Written problem
Copy out the following listing line for line, without any changes.

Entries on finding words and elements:
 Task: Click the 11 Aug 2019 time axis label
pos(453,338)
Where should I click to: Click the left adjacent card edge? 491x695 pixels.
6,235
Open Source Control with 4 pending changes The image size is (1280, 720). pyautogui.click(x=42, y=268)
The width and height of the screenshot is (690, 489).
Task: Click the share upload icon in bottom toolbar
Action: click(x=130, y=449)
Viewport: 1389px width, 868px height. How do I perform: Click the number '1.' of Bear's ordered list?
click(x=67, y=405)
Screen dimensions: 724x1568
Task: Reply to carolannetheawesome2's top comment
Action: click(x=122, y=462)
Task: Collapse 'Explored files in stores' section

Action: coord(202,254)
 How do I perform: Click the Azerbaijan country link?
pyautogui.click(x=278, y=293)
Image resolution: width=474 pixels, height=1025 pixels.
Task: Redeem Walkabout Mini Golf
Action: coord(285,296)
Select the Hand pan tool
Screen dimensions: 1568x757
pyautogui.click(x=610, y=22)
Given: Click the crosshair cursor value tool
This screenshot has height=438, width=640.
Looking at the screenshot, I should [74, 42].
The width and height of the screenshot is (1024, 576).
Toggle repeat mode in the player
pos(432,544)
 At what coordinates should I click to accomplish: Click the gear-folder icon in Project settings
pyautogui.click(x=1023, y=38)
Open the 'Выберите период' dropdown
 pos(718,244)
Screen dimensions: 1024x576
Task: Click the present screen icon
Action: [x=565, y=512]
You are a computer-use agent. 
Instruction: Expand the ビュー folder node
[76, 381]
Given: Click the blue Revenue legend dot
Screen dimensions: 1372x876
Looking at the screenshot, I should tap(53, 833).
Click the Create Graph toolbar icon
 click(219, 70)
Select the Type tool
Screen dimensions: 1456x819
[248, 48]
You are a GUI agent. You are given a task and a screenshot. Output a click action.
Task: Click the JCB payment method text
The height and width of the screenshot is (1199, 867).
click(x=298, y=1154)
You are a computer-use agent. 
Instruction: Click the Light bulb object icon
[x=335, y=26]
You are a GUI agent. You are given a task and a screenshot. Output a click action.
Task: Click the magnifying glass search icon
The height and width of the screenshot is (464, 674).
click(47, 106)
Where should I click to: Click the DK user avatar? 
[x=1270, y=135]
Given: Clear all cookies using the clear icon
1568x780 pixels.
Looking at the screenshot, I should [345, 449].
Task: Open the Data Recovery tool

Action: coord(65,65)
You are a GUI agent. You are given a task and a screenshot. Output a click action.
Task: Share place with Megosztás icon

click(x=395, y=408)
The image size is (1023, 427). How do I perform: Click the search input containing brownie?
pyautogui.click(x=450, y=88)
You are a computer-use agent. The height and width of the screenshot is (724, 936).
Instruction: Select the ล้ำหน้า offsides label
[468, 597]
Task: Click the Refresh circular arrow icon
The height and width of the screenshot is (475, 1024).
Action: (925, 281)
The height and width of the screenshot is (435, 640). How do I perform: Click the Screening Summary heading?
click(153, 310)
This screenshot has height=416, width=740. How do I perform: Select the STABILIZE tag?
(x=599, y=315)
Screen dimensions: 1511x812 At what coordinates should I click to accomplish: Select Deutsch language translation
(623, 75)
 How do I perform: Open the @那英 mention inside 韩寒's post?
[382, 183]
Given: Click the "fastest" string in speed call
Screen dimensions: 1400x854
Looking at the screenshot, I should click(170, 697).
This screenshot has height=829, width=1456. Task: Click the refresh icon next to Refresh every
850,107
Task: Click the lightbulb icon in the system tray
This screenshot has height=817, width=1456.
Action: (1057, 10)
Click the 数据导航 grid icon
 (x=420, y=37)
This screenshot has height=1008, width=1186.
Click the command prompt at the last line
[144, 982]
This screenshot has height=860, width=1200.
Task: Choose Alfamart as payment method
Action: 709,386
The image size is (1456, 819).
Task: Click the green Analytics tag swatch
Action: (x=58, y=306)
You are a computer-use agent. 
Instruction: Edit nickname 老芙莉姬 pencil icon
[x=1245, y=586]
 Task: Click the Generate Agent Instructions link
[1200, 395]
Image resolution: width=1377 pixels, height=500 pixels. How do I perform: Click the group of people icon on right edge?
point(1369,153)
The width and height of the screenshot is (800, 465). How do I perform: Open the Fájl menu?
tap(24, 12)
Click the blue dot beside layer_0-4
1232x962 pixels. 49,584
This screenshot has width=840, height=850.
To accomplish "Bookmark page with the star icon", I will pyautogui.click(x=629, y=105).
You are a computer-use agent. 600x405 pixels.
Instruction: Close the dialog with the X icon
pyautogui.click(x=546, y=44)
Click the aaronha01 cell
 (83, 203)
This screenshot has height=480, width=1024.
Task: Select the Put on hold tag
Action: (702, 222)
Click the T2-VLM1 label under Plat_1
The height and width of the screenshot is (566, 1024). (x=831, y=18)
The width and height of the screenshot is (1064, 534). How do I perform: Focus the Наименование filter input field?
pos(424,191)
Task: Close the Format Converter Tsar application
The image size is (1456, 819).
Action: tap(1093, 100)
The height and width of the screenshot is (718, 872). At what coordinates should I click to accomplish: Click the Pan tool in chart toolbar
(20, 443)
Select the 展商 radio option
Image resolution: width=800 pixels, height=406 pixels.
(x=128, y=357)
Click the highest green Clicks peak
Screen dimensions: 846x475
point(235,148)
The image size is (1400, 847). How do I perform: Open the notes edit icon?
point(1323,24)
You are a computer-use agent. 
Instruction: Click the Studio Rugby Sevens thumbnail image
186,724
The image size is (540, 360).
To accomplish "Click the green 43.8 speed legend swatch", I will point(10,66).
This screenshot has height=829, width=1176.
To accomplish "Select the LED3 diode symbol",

Output below
 Task: Click the 11 Aug 2019 time axis label
pos(453,338)
Where should I click to: Click the left adjacent card edge? 491x695 pixels.
6,235
Open Source Control with 4 pending changes The image size is (1280, 720). pyautogui.click(x=42, y=268)
The width and height of the screenshot is (690, 489).
Task: Click the share upload icon in bottom toolbar
Action: click(x=130, y=449)
Viewport: 1389px width, 868px height. How do I perform: Click the number '1.' of Bear's ordered list?
click(x=67, y=405)
Screen dimensions: 724x1568
Task: Reply to carolannetheawesome2's top comment
Action: click(x=122, y=462)
Task: Collapse 'Explored files in stores' section

Action: coord(202,254)
 How do I perform: Click the Azerbaijan country link?
pyautogui.click(x=278, y=293)
Image resolution: width=474 pixels, height=1025 pixels.
Task: Redeem Walkabout Mini Golf
Action: coord(285,296)
Select the Hand pan tool
Screen dimensions: 1568x757
pyautogui.click(x=610, y=22)
Given: Click the crosshair cursor value tool
This screenshot has height=438, width=640.
Looking at the screenshot, I should [74, 42].
The width and height of the screenshot is (1024, 576).
Toggle repeat mode in the player
pos(432,544)
 At what coordinates should I click to accomplish: Click the gear-folder icon in Project settings
pyautogui.click(x=1023, y=38)
Open the 'Выберите период' dropdown
 pos(718,244)
Screen dimensions: 1024x576
Task: Click the present screen icon
Action: [x=565, y=512]
You are a computer-use agent. 
Instruction: Expand the ビュー folder node
[76, 381]
Given: Click the blue Revenue legend dot
Screen dimensions: 1372x876
Looking at the screenshot, I should tap(53, 833).
Click the Create Graph toolbar icon
 click(219, 70)
Select the Type tool
Screen dimensions: 1456x819
[248, 48]
You are a GUI agent. You are given a task and a screenshot. Output a click action.
Task: Click the JCB payment method text
The height and width of the screenshot is (1199, 867).
click(x=298, y=1154)
You are a computer-use agent. 
Instruction: Click the Light bulb object icon
[x=335, y=26]
You are a GUI agent. You are given a task and a screenshot. Output a click action.
Task: Click the magnifying glass search icon
The height and width of the screenshot is (464, 674).
click(47, 106)
Where should I click to: Click the DK user avatar? 
[x=1270, y=135]
Given: Clear all cookies using the clear icon
1568x780 pixels.
Looking at the screenshot, I should [345, 449].
Task: Open the Data Recovery tool

Action: coord(65,65)
You are a GUI agent. You are given a task and a screenshot. Output a click action.
Task: Share place with Megosztás icon

click(x=395, y=408)
The image size is (1023, 427). How do I perform: Click the search input containing brownie?
pyautogui.click(x=450, y=88)
You are a computer-use agent. The height and width of the screenshot is (724, 936).
Instruction: Select the ล้ำหน้า offsides label
[468, 597]
Task: Click the Refresh circular arrow icon
The height and width of the screenshot is (475, 1024).
Action: (925, 281)
The height and width of the screenshot is (435, 640). How do I perform: Click the Screening Summary heading?
click(153, 310)
This screenshot has height=416, width=740. How do I perform: Select the STABILIZE tag?
(x=599, y=315)
Screen dimensions: 1511x812 At what coordinates should I click to accomplish: Select Deutsch language translation
(623, 75)
 How do I perform: Open the @那英 mention inside 韩寒's post?
[382, 183]
Given: Click the "fastest" string in speed call
Screen dimensions: 1400x854
Looking at the screenshot, I should click(170, 697).
This screenshot has height=829, width=1456. Task: Click the refresh icon next to Refresh every
850,107
Task: Click the lightbulb icon in the system tray
This screenshot has height=817, width=1456.
Action: (1057, 10)
Click the 数据导航 grid icon
 (x=420, y=37)
This screenshot has height=1008, width=1186.
Click the command prompt at the last line
[144, 982]
This screenshot has height=860, width=1200.
Task: Choose Alfamart as payment method
Action: 709,386
The image size is (1456, 819).
Task: Click the green Analytics tag swatch
Action: (x=58, y=306)
You are a computer-use agent. 
Instruction: Edit nickname 老芙莉姬 pencil icon
[x=1245, y=586]
 Task: Click the Generate Agent Instructions link
[1200, 395]
Image resolution: width=1377 pixels, height=500 pixels. How do I perform: Click the group of people icon on right edge?
point(1369,153)
The width and height of the screenshot is (800, 465). How do I perform: Open the Fájl menu?
tap(24, 12)
Click the blue dot beside layer_0-4
1232x962 pixels. 49,584
This screenshot has width=840, height=850.
To accomplish "Bookmark page with the star icon", I will pyautogui.click(x=629, y=105).
You are a computer-use agent. 600x405 pixels.
Instruction: Close the dialog with the X icon
pyautogui.click(x=546, y=44)
Click the aaronha01 cell
 (83, 203)
This screenshot has height=480, width=1024.
Task: Select the Put on hold tag
Action: (702, 222)
Click the T2-VLM1 label under Plat_1
The height and width of the screenshot is (566, 1024). (x=831, y=18)
The width and height of the screenshot is (1064, 534). How do I perform: Focus the Наименование filter input field?
pos(424,191)
Task: Close the Format Converter Tsar application
The image size is (1456, 819).
Action: tap(1093, 100)
The height and width of the screenshot is (718, 872). At what coordinates should I click to accomplish: Click the Pan tool in chart toolbar
(20, 443)
Select the 展商 radio option
Image resolution: width=800 pixels, height=406 pixels.
(x=128, y=357)
Click the highest green Clicks peak
Screen dimensions: 846x475
point(235,148)
The image size is (1400, 847). How do I perform: Open the notes edit icon?
point(1323,24)
You are a computer-use agent. 
Instruction: Click the Studio Rugby Sevens thumbnail image
186,724
The image size is (540, 360).
To accomplish "Click the green 43.8 speed legend swatch", I will point(10,66).
This screenshot has height=829, width=1176.
To accomplish "Select the LED3 diode symbol",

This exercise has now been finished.